GIVEN REQUEST -> Reproduce every one of the rows below without changing anything.

-- Start DATA SHOWN --

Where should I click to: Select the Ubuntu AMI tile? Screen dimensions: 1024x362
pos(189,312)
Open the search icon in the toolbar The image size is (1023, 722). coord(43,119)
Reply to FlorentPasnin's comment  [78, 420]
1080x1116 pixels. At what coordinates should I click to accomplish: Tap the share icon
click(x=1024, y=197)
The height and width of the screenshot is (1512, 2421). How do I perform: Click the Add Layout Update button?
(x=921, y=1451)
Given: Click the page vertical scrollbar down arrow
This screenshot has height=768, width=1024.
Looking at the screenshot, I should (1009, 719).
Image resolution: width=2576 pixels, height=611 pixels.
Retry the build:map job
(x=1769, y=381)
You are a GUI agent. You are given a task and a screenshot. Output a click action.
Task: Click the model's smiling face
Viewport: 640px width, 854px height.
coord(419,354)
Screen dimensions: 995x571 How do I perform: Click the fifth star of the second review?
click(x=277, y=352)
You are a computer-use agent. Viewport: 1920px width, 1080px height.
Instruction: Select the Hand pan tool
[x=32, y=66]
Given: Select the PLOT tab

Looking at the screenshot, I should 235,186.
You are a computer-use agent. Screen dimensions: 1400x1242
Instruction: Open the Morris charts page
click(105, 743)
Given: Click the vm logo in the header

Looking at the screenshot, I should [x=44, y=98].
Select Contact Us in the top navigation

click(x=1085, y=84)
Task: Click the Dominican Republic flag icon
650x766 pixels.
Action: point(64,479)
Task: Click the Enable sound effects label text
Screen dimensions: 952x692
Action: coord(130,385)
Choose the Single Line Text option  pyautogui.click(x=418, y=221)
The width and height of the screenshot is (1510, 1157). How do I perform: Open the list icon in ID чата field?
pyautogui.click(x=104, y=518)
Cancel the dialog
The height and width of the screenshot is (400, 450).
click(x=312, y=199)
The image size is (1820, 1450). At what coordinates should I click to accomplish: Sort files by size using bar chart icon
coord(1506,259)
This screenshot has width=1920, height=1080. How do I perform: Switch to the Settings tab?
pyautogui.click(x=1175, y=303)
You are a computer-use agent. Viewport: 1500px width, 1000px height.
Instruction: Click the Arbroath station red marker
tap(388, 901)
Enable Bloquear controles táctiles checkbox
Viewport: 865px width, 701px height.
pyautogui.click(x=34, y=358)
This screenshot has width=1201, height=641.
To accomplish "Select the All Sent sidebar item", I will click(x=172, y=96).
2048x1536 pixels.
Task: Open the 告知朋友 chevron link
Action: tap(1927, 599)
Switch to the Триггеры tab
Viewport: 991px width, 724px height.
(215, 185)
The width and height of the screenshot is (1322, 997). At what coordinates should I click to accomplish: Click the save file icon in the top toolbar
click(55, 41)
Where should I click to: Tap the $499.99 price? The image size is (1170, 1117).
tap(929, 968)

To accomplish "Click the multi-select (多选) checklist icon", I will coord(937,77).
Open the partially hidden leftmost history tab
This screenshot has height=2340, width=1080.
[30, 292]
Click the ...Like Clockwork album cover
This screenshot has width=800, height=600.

-- End DATA SHOWN --

OUTPUT OF THE EXERCISE ->
Where should I click to: Select the Ubuntu AMI tile? Screen dimensions: 1024x362
pos(189,312)
Open the search icon in the toolbar The image size is (1023, 722). coord(43,119)
Reply to FlorentPasnin's comment  [78, 420]
1080x1116 pixels. At what coordinates should I click to accomplish: Tap the share icon
click(x=1024, y=197)
The height and width of the screenshot is (1512, 2421). How do I perform: Click the Add Layout Update button?
(x=921, y=1451)
Given: Click the page vertical scrollbar down arrow
This screenshot has height=768, width=1024.
Looking at the screenshot, I should (1009, 719).
Image resolution: width=2576 pixels, height=611 pixels.
Retry the build:map job
(x=1769, y=381)
You are a GUI agent. You are given a task and a screenshot. Output a click action.
Task: Click the model's smiling face
Viewport: 640px width, 854px height.
coord(419,354)
Screen dimensions: 995x571 How do I perform: Click the fifth star of the second review?
click(x=277, y=352)
You are a computer-use agent. Viewport: 1920px width, 1080px height.
Instruction: Select the Hand pan tool
[x=32, y=66]
Given: Select the PLOT tab

Looking at the screenshot, I should 235,186.
You are a computer-use agent. Screen dimensions: 1400x1242
Instruction: Open the Morris charts page
click(105, 743)
Given: Click the vm logo in the header

Looking at the screenshot, I should [x=44, y=98].
Select Contact Us in the top navigation

click(x=1085, y=84)
Task: Click the Dominican Republic flag icon
650x766 pixels.
Action: point(64,479)
Task: Click the Enable sound effects label text
Screen dimensions: 952x692
Action: coord(130,385)
Choose the Single Line Text option  pyautogui.click(x=418, y=221)
The width and height of the screenshot is (1510, 1157). How do I perform: Open the list icon in ID чата field?
pyautogui.click(x=104, y=518)
Cancel the dialog
The height and width of the screenshot is (400, 450).
click(x=312, y=199)
The image size is (1820, 1450). At what coordinates should I click to accomplish: Sort files by size using bar chart icon
coord(1506,259)
This screenshot has width=1920, height=1080. How do I perform: Switch to the Settings tab?
pyautogui.click(x=1175, y=303)
You are a computer-use agent. Viewport: 1500px width, 1000px height.
Instruction: Click the Arbroath station red marker
tap(388, 901)
Enable Bloquear controles táctiles checkbox
Viewport: 865px width, 701px height.
pyautogui.click(x=34, y=358)
This screenshot has width=1201, height=641.
To accomplish "Select the All Sent sidebar item", I will click(x=172, y=96).
2048x1536 pixels.
Task: Open the 告知朋友 chevron link
Action: tap(1927, 599)
Switch to the Триггеры tab
Viewport: 991px width, 724px height.
(215, 185)
The width and height of the screenshot is (1322, 997). At what coordinates should I click to accomplish: Click the save file icon in the top toolbar
click(55, 41)
Where should I click to: Tap the $499.99 price? The image size is (1170, 1117).
tap(929, 968)

To accomplish "Click the multi-select (多选) checklist icon", I will coord(937,77).
Open the partially hidden leftmost history tab
This screenshot has height=2340, width=1080.
[30, 292]
Click the ...Like Clockwork album cover
This screenshot has width=800, height=600.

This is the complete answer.